How long, and what you're watching for

Two to four weeks is the useful window, and the reason is the moult. Adults moult every three to six weeks, and several problems — scutariella especially — hide their eggs in the old shell, so seeing a new group through at least one moult tells you far more than a few days ever could. Give it a fortnight at minimum; a month is better if you can hold your nerve.

Feed lightly and watch how they graze. Active, constant grazing is the single best sign a shrimp is healthy, and a newcomer that picks at surfaces all day is telling you it's fine. What you're scanning for each day is a short list: white stalks on the rostrum, white fuzzy patches at moult sites, any milky or opaque tissue inside the body, flatworms on the glass, and snails multiplying in the corner.

There's a quieter benefit to the wait, too. New shrimp almost always arrive pale and skittish from the journey, and a fortnight in a calm, low-traffic tank lets them find their colour and their confidence before they meet an established colony — so a quarantine tank doubles as a gentle settling-in room, not just a sickbay.

If the group comes through clean — grazing hard, colouring up, no passengers — they've earned their place. Drip acclimatise them into the main tank exactly as you would any new arrival, because moving between two tanks is still a change in water they need easing into. Our drip method guide covers doing it slowly enough that the move itself doesn't undo the quarantine.

If quarantine finds something, you've already won

The whole point of the exercise is that a problem shows up in a bare 10L instead of your main aquascape, where it's a hundred times easier to deal with.

For rostrum worms or a case of white fuzz, the consensus fix is a short salt dip: one level tablespoon of aquarium or rock salt dissolved in 250ml of tank water, the shrimp held in it for 30 to 60 seconds while you watch it, then straight back into clean water.
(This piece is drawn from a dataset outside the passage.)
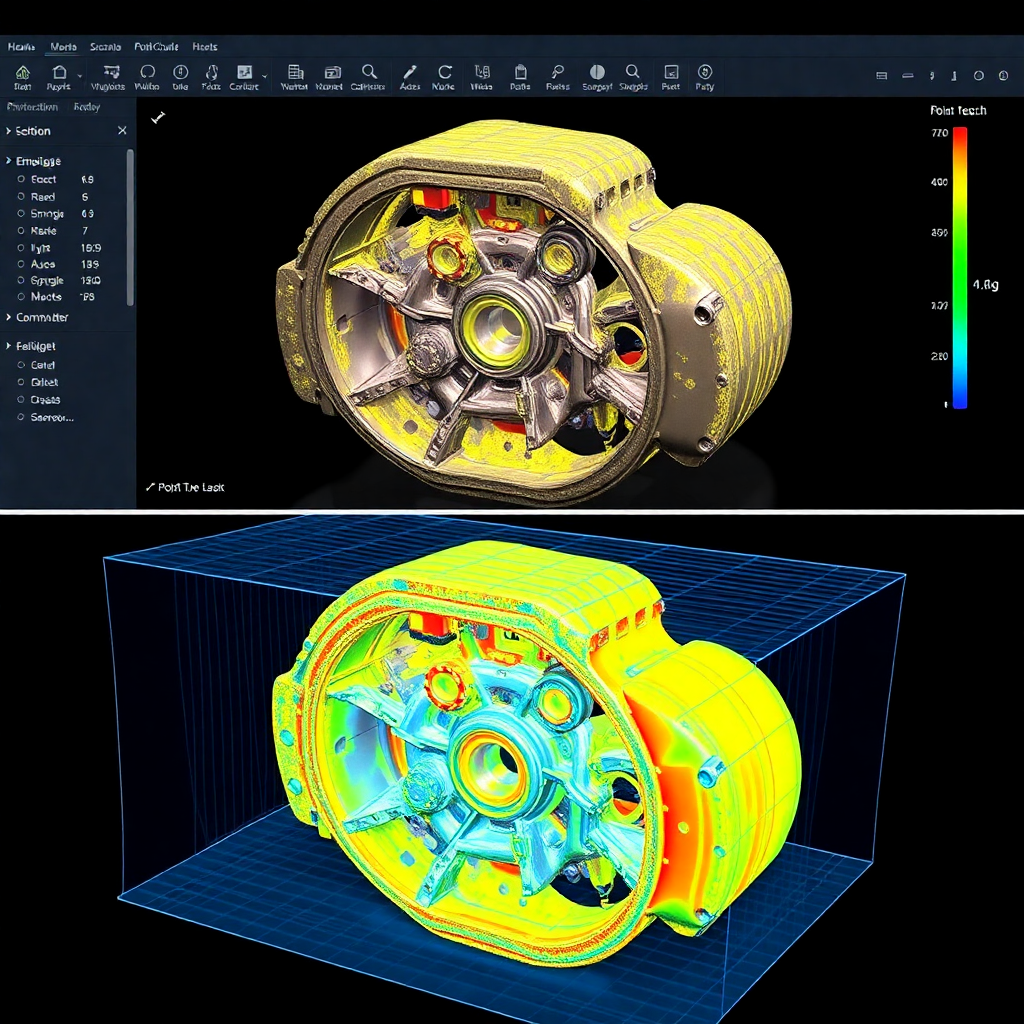Select the Wettat table icon
The image size is (1024, 1024).
[x=295, y=72]
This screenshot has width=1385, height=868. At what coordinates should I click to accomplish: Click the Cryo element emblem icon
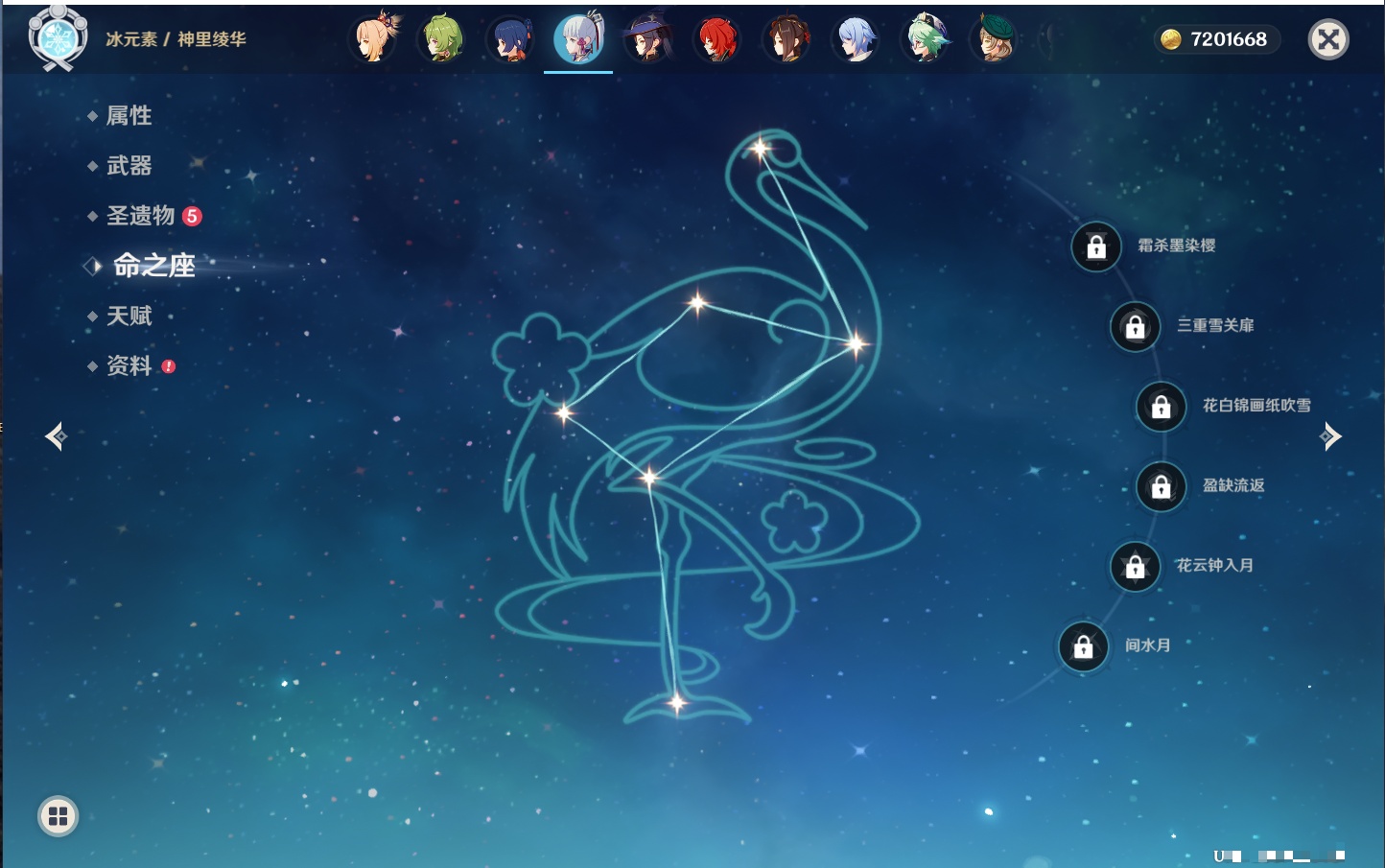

Repeat after the next moult, because that's when a fresh batch of eggs hatches out. Never add salt at that strength to the tank itself — it's a dip, not a dose.

Hitchhiking planaria or pest snails are far simpler to clear from a bare tank than a planted one, and if you reach for a wormer to do it, treat in the quarantine tank and never near shrimp you can't afford to lose. Whatever the problem, the rule that governs every shrimp treatment still holds: no copper, ever. If you're unsure what's safe to use around invertebrates, we keep a running list in our guide to shrimp-safe medications.

FAQ

Do you need to quarantine new shrimp?

Not always. If you're stocking a brand-new tank there's nothing to protect, so many keepers add the first group straight in and simply watch them closely. The case for quarantine gets strong once you have an established colony worth keeping safe, because one unscreened newcomer can bring in scutariella, pest snails or planaria. The rule of thumb: quarantine protects the tank you're adding to, not the shrimp you're adding.

How long should you quarantine shrimp?

Two to four weeks. The key is to see the new group through at least one moult, because adults moult every three to six weeks and several problems — scutariella in particular — carry their eggs in the shed shell. A fortnight is the sensible minimum and a month is better. Feed lightly, watch them graze, and only move them on once they're grazing hard and carrying no passengers.

What does a quarantine tank need?

Very little: a bare 10L, a sponge filter and a clump of moss. The bare bottom makes moults, worms and stray snails easy to spot, and the moss gives the shrimp cover and biofilm to graze. The one non-negotiable is that the filter is already cycled — keep a spare sponge running in your main tank so it's ready to move across when you need it, rather than starting a cycle from scratch with shrimp inside.

Can you add new shrimp straight to the tank?

You can, and on a first tank it's often what we'd do, but it's a gamble you only lose occasionally — and when you lose it, you can lose the whole colony to a pest or disease that hitched in. If the tank already holds shrimp you'd hate to lose, the odds swing firmly towards a couple of weeks in quarantine first. Either way, inspect hard before you buy and drip acclimatise slowly.